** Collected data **
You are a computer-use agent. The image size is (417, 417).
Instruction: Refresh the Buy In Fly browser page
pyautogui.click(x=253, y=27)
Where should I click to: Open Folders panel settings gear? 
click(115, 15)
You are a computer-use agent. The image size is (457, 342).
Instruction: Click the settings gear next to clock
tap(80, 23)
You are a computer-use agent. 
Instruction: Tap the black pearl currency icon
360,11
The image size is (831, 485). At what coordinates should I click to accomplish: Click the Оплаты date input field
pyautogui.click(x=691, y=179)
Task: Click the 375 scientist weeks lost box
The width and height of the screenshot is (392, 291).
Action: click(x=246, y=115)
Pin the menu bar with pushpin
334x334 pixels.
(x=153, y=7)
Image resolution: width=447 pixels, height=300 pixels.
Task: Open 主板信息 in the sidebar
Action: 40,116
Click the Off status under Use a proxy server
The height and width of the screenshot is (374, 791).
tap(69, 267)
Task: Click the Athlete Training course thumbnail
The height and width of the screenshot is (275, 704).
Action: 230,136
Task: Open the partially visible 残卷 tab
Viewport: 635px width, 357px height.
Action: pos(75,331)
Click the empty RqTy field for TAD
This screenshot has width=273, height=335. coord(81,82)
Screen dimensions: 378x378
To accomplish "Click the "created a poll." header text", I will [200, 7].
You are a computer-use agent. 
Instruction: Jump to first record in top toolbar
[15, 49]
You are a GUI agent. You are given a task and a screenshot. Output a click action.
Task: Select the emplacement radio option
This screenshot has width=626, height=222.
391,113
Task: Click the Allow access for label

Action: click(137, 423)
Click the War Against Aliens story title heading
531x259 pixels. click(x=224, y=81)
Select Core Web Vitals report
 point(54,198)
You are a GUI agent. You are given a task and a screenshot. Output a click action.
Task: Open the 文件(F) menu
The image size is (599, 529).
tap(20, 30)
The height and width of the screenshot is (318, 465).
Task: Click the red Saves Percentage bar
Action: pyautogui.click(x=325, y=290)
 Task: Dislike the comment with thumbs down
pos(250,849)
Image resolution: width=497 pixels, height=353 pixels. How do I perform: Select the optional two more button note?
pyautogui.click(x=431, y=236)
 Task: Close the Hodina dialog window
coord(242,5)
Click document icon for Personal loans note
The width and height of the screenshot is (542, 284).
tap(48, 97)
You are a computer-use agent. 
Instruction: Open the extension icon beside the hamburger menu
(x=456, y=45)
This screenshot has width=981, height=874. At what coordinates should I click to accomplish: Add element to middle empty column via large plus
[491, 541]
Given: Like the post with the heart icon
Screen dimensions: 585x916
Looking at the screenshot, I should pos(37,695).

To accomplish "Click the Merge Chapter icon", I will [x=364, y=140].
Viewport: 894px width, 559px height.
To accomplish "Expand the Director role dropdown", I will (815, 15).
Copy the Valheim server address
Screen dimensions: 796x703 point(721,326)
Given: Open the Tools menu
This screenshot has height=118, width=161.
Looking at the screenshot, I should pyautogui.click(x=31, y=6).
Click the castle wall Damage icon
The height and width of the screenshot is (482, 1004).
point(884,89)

** What this task involves **
The records above are to be output in full and without error.

** Exercise response **
You are a computer-use agent. The image size is (417, 417).
Instruction: Refresh the Buy In Fly browser page
pyautogui.click(x=253, y=27)
Where should I click to: Open Folders panel settings gear? 
click(115, 15)
You are a computer-use agent. The image size is (457, 342).
Instruction: Click the settings gear next to clock
tap(80, 23)
You are a computer-use agent. 
Instruction: Tap the black pearl currency icon
360,11
The image size is (831, 485). At what coordinates should I click to accomplish: Click the Оплаты date input field
pyautogui.click(x=691, y=179)
Task: Click the 375 scientist weeks lost box
The width and height of the screenshot is (392, 291).
Action: click(x=246, y=115)
Pin the menu bar with pushpin
334x334 pixels.
(x=153, y=7)
Image resolution: width=447 pixels, height=300 pixels.
Task: Open 主板信息 in the sidebar
Action: 40,116
Click the Off status under Use a proxy server
The height and width of the screenshot is (374, 791).
tap(69, 267)
Task: Click the Athlete Training course thumbnail
The height and width of the screenshot is (275, 704).
Action: 230,136
Task: Open the partially visible 残卷 tab
Viewport: 635px width, 357px height.
Action: pos(75,331)
Click the empty RqTy field for TAD
This screenshot has width=273, height=335. coord(81,82)
Screen dimensions: 378x378
To accomplish "Click the "created a poll." header text", I will [200, 7].
You are a computer-use agent. 
Instruction: Jump to first record in top toolbar
[15, 49]
You are a GUI agent. You are given a task and a screenshot. Output a click action.
Task: Select the emplacement radio option
This screenshot has width=626, height=222.
391,113
Task: Click the Allow access for label

Action: click(137, 423)
Click the War Against Aliens story title heading
531x259 pixels. click(x=224, y=81)
Select Core Web Vitals report
 point(54,198)
You are a GUI agent. You are given a task and a screenshot. Output a click action.
Task: Open the 文件(F) menu
The image size is (599, 529).
tap(20, 30)
The height and width of the screenshot is (318, 465).
Task: Click the red Saves Percentage bar
Action: pyautogui.click(x=325, y=290)
 Task: Dislike the comment with thumbs down
pos(250,849)
Image resolution: width=497 pixels, height=353 pixels. How do I perform: Select the optional two more button note?
pyautogui.click(x=431, y=236)
 Task: Close the Hodina dialog window
coord(242,5)
Click document icon for Personal loans note
The width and height of the screenshot is (542, 284).
tap(48, 97)
You are a computer-use agent. 
Instruction: Open the extension icon beside the hamburger menu
(x=456, y=45)
This screenshot has width=981, height=874. At what coordinates should I click to accomplish: Add element to middle empty column via large plus
[491, 541]
Given: Like the post with the heart icon
Screen dimensions: 585x916
Looking at the screenshot, I should pos(37,695).

To accomplish "Click the Merge Chapter icon", I will [x=364, y=140].
Viewport: 894px width, 559px height.
To accomplish "Expand the Director role dropdown", I will (815, 15).
Copy the Valheim server address
Screen dimensions: 796x703 point(721,326)
Given: Open the Tools menu
This screenshot has height=118, width=161.
Looking at the screenshot, I should pyautogui.click(x=31, y=6).
Click the castle wall Damage icon
The height and width of the screenshot is (482, 1004).
point(884,89)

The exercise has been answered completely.